Kartoffeln und Gemüse, Mehl, Nudel, Käse oder Fleisch in Bioqualität bringt Benedikt Karg von Kronungen ins benachbarte Oberwerrn. Nicht alles kann der Bio-Landwirt selbst produzieren, etliche Erzeugnisse holt er von Kollegen aus der Umgebung. „Jeder hat sich ja irgendwie spezialisiert“, weiß er. Einiges muss er auch über den Bio-Großhandel bestellen, „Joghurt zum Beispiel. Den gibt’s hier nicht“.
Karg besorgt für den Kindergarten all das, wofür die dortige Köchin keine Zeit hat. Er nimmt nach deren Speiseplan die Bestellung entgegen, macht auch Vorschläge, welche Feldfrüchte gerade Saison haben. Er garantiert kurze Wege, die Wertschöpfung bleibt in der Region.

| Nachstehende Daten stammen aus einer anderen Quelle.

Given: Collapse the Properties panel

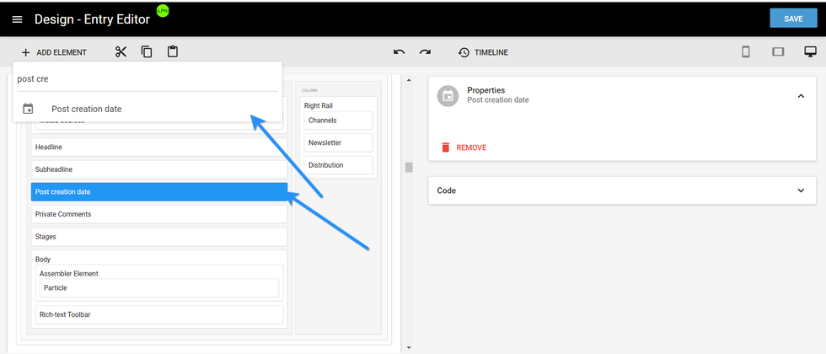Looking at the screenshot, I should pyautogui.click(x=801, y=96).
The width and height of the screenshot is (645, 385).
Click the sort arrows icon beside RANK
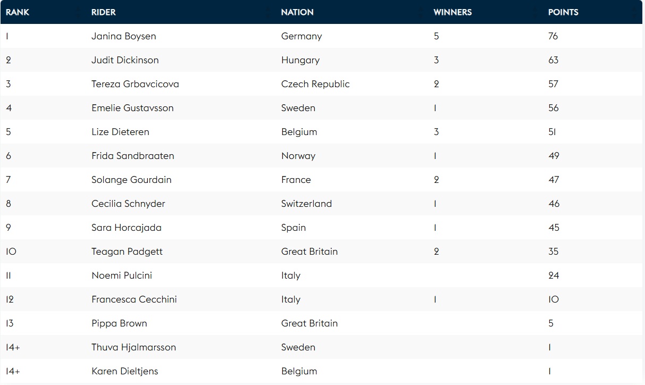tap(78, 12)
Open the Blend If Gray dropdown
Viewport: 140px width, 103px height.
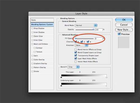73,67
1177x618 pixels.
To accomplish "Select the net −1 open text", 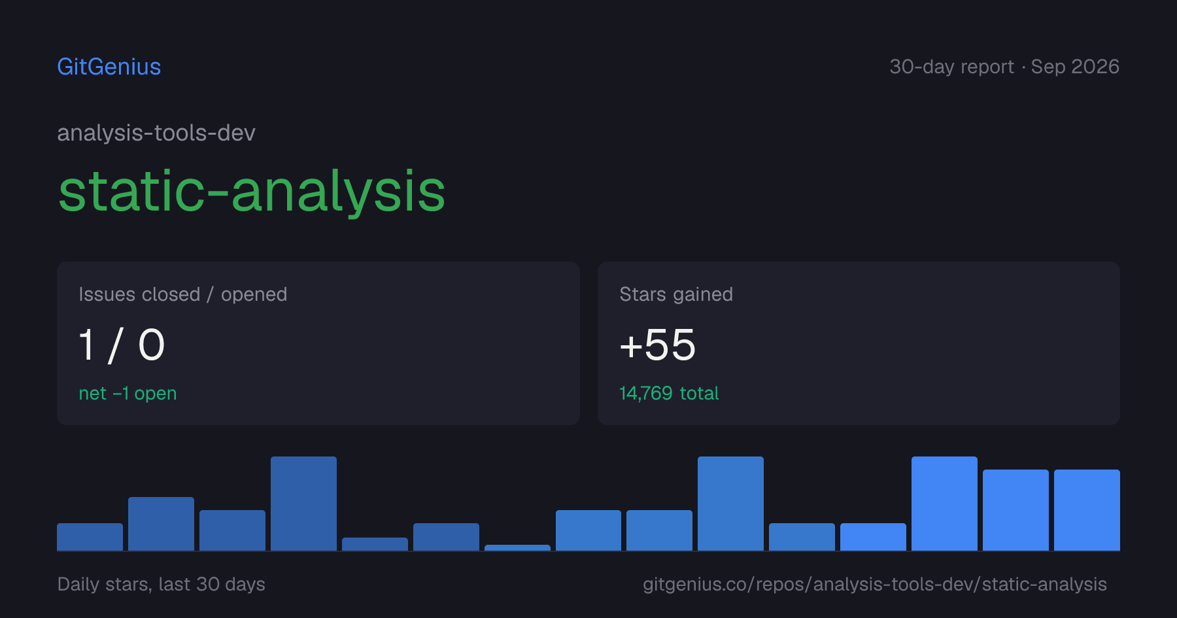I will [x=128, y=393].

Seit September, mit der Eröffnung des „Haus des Kindes“ in Oberwerrn, werden dort täglich etwa 90 Essen in der Frischeküche gekocht, 120 sind möglich. „Wir stehen noch am Anfang, wir sind noch nicht ganz voll“, erklärt Kirsten Nicklaus vom Leitungsteam. Mit ihrer Kollegin Petra Schröder wollte sie schon lange täglich ein warmes und gesundes Essen auf den Tisch bringen, was mit der neuen Frischeküche nun möglich ist.
Beiden ist wichtig, dass die Kinder in Gemeinschaft und ohne Druck ganz unbedarft an das Essen herangehen. „Wir merken, wie die Kinder das annehmen“, hat Nicklaus erfahren. „Das geschieht ganz von allein, die Kinder motivieren sich gegenseitig“. Sie seien offen und neugierig auf die frischen Gerichte, die ihre Geschmacksknospen anregen.
Den Erzieherinnen liegt aber auch der Nachhaltigkeitsgedanke am Herzen: Bio-Lebensmittel aus der Region, der umwelt- und ressourcenschonende Anbau, der Kreislaufgedanke.
Die beiden holten die Gemeinde, den Trägerverein St. Johannis und den Elternbeirat ins Boot. Sie ließen sich fortbilden vom BioRegio-Coach Michael Müller, dem Chefkoch der Waldorfkinderschule Würzburg. Der Verein stellte eine erfahrene Köchin sowie zwei Hauswirtschafterinnen an.
Die Eltern kostet das warme Essen plus ein seit Jahren angebotenes „gesundes Frühstück“ inklusive Getränke 65 Euro im Monat. Ob die Kalkulation ausreicht, werde man sehen, so Nicklaus. „Das ganze läuft noch in der Probephase“.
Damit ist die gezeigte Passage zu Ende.